725 - Network Penetration Tester

We need an English-fluent Network Penetration Tester, based in Latin America, available to work remotely.
We are looking for someone with exceptional communication and relationship-building skills, who embraces changes while maintaining strong attention to detail. An interested and proactive person, who's constantly learning and improving their skills.
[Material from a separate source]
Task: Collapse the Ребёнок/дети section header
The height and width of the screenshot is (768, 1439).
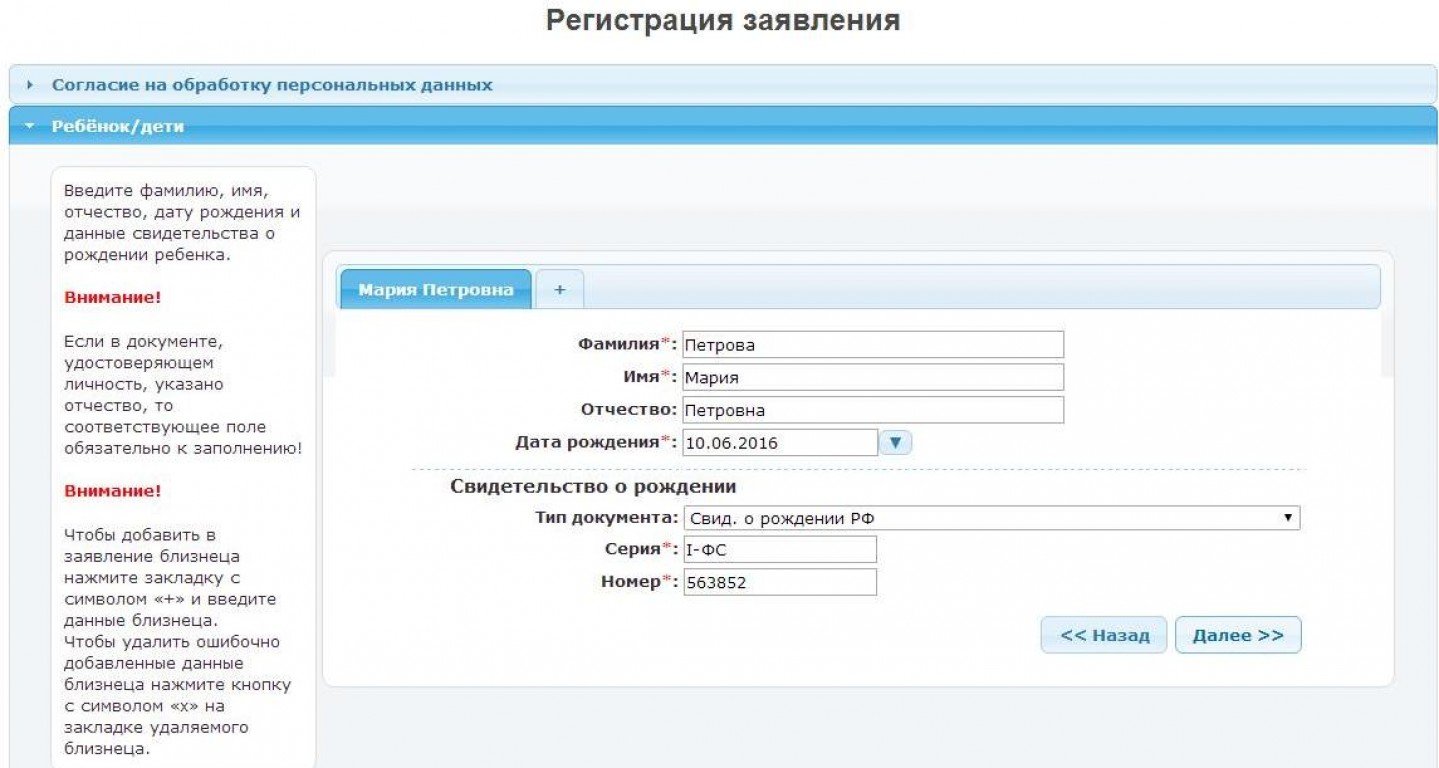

Are you the one we are looking for?

Responsibilities:

• Perform penetration testing on organizational networks, wireless systems, APIs, and digital infrastructure to identify vulnerabilities.
• Conduct both automated and manual testing to uncover security flaws, misconfigurations, and potential exploits within network environments.
• Simulate real-world network-based cyberattacks to evaluate the effectiveness of firewalls, intrusion detection systems, and other security controls.
• Work closely with IT and security teams to provide actionable recommendations for mitigating identified vulnerabilities.
• Analyze test results to assess risks and deliver comprehensive reports with prioritized remediation strategies.
• Continuously monitor and evaluate network systems for threats, breaches, and evolving attack vectors.
• Develop and maintain documentation outlining testing methodologies, findings, and mitigation protocols.
• Stay informed of emerging threats, advanced hacking techniques, and trends in network security.
• Provide input to enhance the organization’s security posture by refining policies, network segmentation, and defense mechanisms.
• Support compliance efforts, including security audits and adherence to regulatory standards such as PCI DSS, ISO 27001, or NIST frameworks.

Requirements:

• Bachelor’s degree in Computer Science, Cybersecurity, Information Technology, or related field (or equivalent experience).
• 4+ years of experience as a penetration tester or similar role.
• Strong knowledge of OWASP Top 10 vulnerabilities, web application security standards, and network security principles.
• Proficiency in using penetration testing tools like Burp Suite, OWASP ZAP, Metasploit, Nmap, Wireshark, Nessus, etc.
• Understanding of common network protocols and services (TCP/IP, HTTP, DNS, FTP, etc.).
• Familiarity with various security frameworks (e.g., NIST, ISO 27001) and regulatory requirements (e.g., GDPR, HIPAA, PCI-DSS).
• Experience with scripting and coding in languages such as Python, Bash, PowerShell, etc.
• Ability to explain technical issues to non-technical stakeholders in a clear and concise manner.
• Relevant certifications such as OSCP, CEH, CISSP, or GPEN are highly desirable.
• Strong analytical, problem-solving, and communication skills.

It's preferred:

• Compliance experience (PCI, HIPAA, etc.).
• Knowledge of Qualys Guard, Tenable.io, Tenable.ot.
• Knowledge of major web server software (IIS, Apache, WebSphere, Tomcat, WebLogic).
• Familiarity with common cybersecurity frameworks and standards (e.g., NIST, CIS).
• Strong analytical and problem-solving skills.
• Excellent communication and interpersonal skills.
• Relevant certifications such as Certified Information Systems Security
• Professional (CISSP) or Certified Information Security Manager (CISM) is a plus.